_EXERCISE MATERIALS_
##############################
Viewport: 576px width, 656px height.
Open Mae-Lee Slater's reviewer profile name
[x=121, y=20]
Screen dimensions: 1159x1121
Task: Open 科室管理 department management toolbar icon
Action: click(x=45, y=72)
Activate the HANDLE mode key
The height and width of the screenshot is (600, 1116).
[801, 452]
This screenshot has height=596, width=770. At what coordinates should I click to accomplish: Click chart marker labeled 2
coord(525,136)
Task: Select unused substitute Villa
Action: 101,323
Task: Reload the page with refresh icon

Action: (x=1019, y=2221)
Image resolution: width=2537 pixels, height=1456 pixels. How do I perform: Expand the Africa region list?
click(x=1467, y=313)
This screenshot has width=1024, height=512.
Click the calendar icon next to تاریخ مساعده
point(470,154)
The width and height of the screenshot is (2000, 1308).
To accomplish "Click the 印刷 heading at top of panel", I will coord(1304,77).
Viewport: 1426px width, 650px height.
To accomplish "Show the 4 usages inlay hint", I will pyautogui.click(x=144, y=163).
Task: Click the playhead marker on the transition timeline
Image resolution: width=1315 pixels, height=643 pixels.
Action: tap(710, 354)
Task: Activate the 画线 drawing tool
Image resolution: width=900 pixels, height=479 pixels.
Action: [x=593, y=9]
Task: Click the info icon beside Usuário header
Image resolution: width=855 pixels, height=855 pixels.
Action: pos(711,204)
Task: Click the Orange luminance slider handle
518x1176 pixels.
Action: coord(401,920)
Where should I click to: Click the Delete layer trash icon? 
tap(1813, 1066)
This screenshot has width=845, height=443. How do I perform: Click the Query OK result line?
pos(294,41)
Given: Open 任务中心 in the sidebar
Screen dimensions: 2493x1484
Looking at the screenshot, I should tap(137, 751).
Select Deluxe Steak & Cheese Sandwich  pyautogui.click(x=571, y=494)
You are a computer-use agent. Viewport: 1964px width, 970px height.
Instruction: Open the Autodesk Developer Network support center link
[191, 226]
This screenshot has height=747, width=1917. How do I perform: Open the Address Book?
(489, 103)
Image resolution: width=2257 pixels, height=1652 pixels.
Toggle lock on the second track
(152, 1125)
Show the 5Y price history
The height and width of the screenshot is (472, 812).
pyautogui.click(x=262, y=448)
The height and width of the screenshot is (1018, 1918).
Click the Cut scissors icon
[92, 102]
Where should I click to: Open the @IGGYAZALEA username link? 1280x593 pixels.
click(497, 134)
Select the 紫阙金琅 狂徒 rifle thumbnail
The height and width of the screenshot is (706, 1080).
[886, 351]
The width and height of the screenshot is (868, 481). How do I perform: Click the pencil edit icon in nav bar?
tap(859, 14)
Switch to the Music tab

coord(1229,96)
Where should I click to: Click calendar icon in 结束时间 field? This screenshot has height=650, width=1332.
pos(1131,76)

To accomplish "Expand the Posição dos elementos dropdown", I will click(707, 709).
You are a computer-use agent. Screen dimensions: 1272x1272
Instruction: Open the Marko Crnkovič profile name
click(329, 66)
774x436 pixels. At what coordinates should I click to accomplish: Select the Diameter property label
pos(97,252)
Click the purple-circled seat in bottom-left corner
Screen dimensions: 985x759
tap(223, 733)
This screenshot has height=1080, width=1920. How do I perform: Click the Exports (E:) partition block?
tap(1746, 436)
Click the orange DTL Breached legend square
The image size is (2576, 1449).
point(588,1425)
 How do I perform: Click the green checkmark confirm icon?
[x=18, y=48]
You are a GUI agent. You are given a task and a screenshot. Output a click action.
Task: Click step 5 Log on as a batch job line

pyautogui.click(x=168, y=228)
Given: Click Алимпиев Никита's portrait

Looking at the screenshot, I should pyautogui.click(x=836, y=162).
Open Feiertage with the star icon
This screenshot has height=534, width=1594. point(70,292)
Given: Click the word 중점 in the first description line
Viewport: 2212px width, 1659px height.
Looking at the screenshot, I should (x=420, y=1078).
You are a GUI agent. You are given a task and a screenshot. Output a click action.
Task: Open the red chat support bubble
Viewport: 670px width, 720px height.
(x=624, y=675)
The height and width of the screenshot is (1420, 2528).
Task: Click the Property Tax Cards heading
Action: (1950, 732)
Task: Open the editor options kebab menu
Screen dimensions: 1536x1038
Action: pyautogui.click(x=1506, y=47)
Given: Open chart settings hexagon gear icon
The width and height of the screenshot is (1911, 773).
##############################
_GOAL_
How many lines in the records above contain the word "Expand", counting only matches with the same capitalization? Reply with the number alone.

_RESULT FOR THIS TASK_
2